La Fanciulla del West is love story that unfolds in 1849-1850, during the Gold Rush, at a mining camp at the foot of the Cloudy Mountains in California. It has just wrapped up the seventh season of the CCP Met Opera in HD, a screening of the operatic productions of the Metropolitan Opera of New York, through high-definition (HD) digital video technology and Dolby sound. Watching the program was as awe-inspiring an experience as watching a live opera at the Met.
Held recently was the screening of the season-ender, Italian composer Giacomo Puccini’s La Fanciulla del West, at Greenbelt 3 Cinema 2.

This three-act opera based on David Belasco’s The Girl of the Golden West was first performed in 1910 at the Metropolitan Opera in New York, where it was a highly publicized success. It starred Enrico Caruso and Emmy Destinn, for whom Puccini specifically created the roles of Dick Johnson and Minnie.

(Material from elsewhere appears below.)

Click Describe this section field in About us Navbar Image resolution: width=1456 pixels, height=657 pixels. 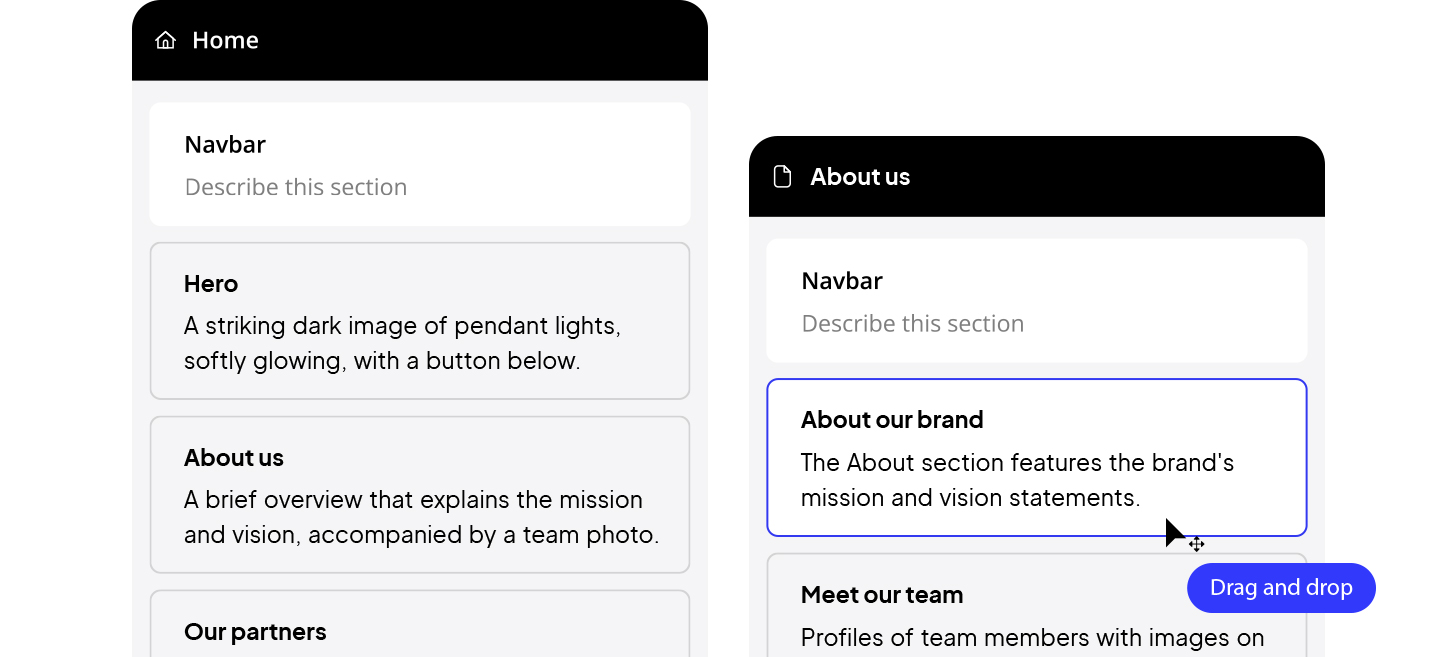[x=913, y=324]
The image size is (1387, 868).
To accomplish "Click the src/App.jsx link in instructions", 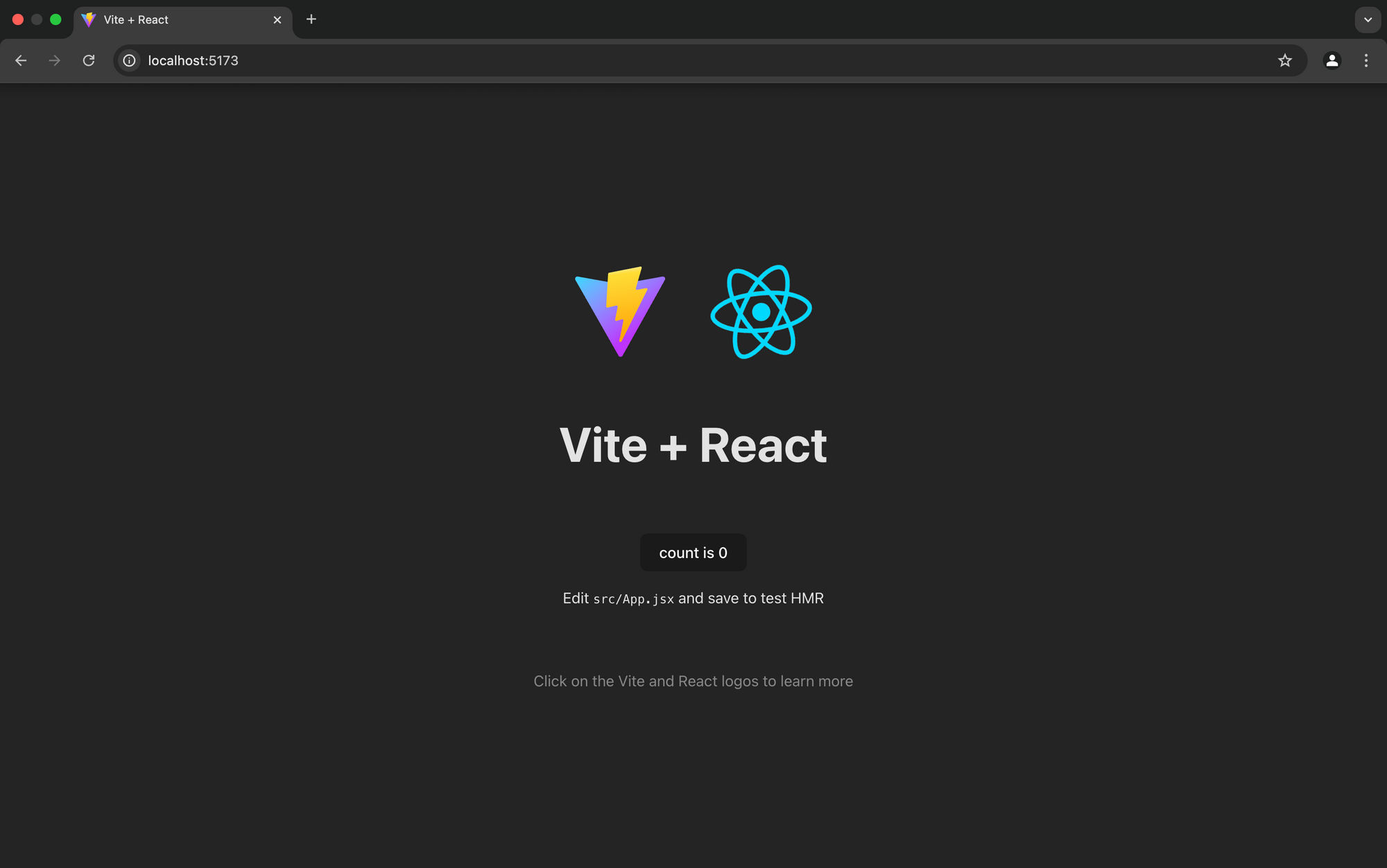I will point(633,598).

In the season-ender screening, Eva-Maria Westbroek takes the role of Minnie, the girl of the title and owner of the bar, the Polka Saloon, which the miners of the Californian camp, where the opera is set, frequent to relieve themselves of boredom. It is at the Polka Saloon that Minnie meets Dick Johnson, actually Ramerrez, a bandit on the run, along with his gang of Mexicans. Jonas Kaufmann plays the role of this bandit-turned-lover, with whom, as soon he enters the bar, Minnie falls in love instantly. It is love at first sight. Also in the cast is Željko Lučić, who plays the cynical sheriff Jack Rance, who is in love with Minnie.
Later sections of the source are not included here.